**Input data**.

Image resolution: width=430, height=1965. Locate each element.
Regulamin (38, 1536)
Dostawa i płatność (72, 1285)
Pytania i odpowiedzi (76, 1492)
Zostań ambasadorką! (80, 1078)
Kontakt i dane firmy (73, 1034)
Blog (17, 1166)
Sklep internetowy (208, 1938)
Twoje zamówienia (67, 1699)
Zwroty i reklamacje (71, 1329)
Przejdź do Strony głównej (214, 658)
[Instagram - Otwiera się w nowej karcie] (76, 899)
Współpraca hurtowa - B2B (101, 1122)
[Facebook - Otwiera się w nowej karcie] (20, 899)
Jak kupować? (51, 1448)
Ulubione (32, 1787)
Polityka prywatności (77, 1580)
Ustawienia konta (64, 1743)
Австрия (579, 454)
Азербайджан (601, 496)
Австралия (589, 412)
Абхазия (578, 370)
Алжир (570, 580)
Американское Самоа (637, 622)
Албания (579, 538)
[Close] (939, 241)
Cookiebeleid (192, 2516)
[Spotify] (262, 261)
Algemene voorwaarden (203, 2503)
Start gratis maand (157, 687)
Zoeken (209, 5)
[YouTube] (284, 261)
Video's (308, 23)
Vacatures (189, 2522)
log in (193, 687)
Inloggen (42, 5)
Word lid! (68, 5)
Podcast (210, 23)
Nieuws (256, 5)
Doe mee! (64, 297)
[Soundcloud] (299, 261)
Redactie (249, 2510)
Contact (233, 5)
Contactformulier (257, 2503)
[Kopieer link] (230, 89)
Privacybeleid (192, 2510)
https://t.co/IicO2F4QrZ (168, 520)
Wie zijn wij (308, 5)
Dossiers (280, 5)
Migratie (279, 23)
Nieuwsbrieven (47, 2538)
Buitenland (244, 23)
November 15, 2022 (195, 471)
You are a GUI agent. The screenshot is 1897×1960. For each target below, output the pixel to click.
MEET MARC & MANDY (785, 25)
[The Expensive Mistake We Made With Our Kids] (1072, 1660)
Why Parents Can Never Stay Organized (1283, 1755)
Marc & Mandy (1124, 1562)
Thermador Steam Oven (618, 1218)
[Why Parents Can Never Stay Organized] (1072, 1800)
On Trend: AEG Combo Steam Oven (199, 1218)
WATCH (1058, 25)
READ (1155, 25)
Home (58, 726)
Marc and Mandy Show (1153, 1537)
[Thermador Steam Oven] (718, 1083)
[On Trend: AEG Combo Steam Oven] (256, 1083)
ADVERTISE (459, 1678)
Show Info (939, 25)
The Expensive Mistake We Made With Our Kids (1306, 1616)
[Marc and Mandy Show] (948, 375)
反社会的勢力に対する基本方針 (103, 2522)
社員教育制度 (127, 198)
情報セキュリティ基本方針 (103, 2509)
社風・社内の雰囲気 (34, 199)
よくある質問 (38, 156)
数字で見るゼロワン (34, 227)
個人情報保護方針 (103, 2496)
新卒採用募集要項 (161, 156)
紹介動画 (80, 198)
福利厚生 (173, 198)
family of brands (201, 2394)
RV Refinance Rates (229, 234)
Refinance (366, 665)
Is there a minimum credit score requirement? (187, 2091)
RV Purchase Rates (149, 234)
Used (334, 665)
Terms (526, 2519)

**What you need to do**. Scan the records above for the lines holding "Австрия (579, 454)" and "MEET MARC & MANDY (785, 25)". Transcribe those two and every line between them word for word, and no others.

**Answer for the task**.
Австрия (579, 454)
Азербайджан (601, 496)
Австралия (589, 412)
Абхазия (578, 370)
Алжир (570, 580)
Американское Самоа (637, 622)
Албания (579, 538)
[Close] (939, 241)
Cookiebeleid (192, 2516)
[Spotify] (262, 261)
Algemene voorwaarden (203, 2503)
Start gratis maand (157, 687)
Zoeken (209, 5)
[YouTube] (284, 261)
Video's (308, 23)
Vacatures (189, 2522)
log in (193, 687)
Inloggen (42, 5)
Word lid! (68, 5)
Podcast (210, 23)
Nieuws (256, 5)
Doe mee! (64, 297)
[Soundcloud] (299, 261)
Redactie (249, 2510)
Contact (233, 5)
Contactformulier (257, 2503)
[Kopieer link] (230, 89)
Privacybeleid (192, 2510)
https://t.co/IicO2F4QrZ (168, 520)
Wie zijn wij (308, 5)
Dossiers (280, 5)
Migratie (279, 23)
Nieuwsbrieven (47, 2538)
Buitenland (244, 23)
November 15, 2022 (195, 471)
You are a GUI agent. The screenshot is 1897×1960. For each target below, output the pixel to click.
MEET MARC & MANDY (785, 25)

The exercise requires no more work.